* _EXERCISE INSTRUCTIONS_:
Reproduce this listing in full.

*** Opening RECORDS SUPPLIED ***

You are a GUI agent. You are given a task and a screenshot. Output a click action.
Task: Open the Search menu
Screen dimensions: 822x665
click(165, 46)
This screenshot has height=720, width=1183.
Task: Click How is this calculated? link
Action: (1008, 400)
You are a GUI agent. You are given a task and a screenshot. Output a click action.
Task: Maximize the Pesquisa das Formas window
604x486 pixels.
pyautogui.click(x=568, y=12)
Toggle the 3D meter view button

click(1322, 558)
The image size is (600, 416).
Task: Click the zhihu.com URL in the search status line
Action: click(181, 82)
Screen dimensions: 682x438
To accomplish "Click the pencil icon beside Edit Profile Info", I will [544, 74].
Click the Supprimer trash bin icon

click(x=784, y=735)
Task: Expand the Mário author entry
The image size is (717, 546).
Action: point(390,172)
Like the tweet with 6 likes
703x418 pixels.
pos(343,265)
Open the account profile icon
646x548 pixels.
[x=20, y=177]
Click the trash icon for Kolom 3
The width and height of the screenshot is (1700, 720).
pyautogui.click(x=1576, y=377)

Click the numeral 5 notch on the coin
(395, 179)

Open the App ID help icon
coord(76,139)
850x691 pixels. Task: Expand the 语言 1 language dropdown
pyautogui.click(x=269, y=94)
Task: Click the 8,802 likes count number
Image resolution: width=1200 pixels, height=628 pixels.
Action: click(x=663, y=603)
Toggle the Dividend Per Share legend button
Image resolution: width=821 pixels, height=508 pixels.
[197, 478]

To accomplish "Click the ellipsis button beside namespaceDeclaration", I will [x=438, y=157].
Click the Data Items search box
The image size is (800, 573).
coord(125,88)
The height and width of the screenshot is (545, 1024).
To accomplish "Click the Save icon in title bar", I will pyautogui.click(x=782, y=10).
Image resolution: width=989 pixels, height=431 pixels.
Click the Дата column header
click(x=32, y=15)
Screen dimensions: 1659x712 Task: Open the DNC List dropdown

*** Closing RECORDS SUPPLIED ***

* _EXPECTED OUTPUT_:
You are a GUI agent. You are given a task and a screenshot. Output a click action.
Task: Open the Search menu
Screen dimensions: 822x665
click(165, 46)
This screenshot has height=720, width=1183.
Task: Click How is this calculated? link
Action: (1008, 400)
You are a GUI agent. You are given a task and a screenshot. Output a click action.
Task: Maximize the Pesquisa das Formas window
604x486 pixels.
pyautogui.click(x=568, y=12)
Toggle the 3D meter view button

click(1322, 558)
The image size is (600, 416).
Task: Click the zhihu.com URL in the search status line
Action: click(181, 82)
Screen dimensions: 682x438
To accomplish "Click the pencil icon beside Edit Profile Info", I will [544, 74].
Click the Supprimer trash bin icon

click(x=784, y=735)
Task: Expand the Mário author entry
The image size is (717, 546).
Action: point(390,172)
Like the tweet with 6 likes
703x418 pixels.
pos(343,265)
Open the account profile icon
646x548 pixels.
[x=20, y=177]
Click the trash icon for Kolom 3
The width and height of the screenshot is (1700, 720).
pyautogui.click(x=1576, y=377)

Click the numeral 5 notch on the coin
(395, 179)

Open the App ID help icon
coord(76,139)
850x691 pixels. Task: Expand the 语言 1 language dropdown
pyautogui.click(x=269, y=94)
Task: Click the 8,802 likes count number
Image resolution: width=1200 pixels, height=628 pixels.
Action: click(x=663, y=603)
Toggle the Dividend Per Share legend button
Image resolution: width=821 pixels, height=508 pixels.
[197, 478]

To accomplish "Click the ellipsis button beside namespaceDeclaration", I will [x=438, y=157].
Click the Data Items search box
The image size is (800, 573).
coord(125,88)
The height and width of the screenshot is (545, 1024).
To accomplish "Click the Save icon in title bar", I will pyautogui.click(x=782, y=10).
Image resolution: width=989 pixels, height=431 pixels.
Click the Дата column header
click(x=32, y=15)
Screen dimensions: 1659x712 Task: Open the DNC List dropdown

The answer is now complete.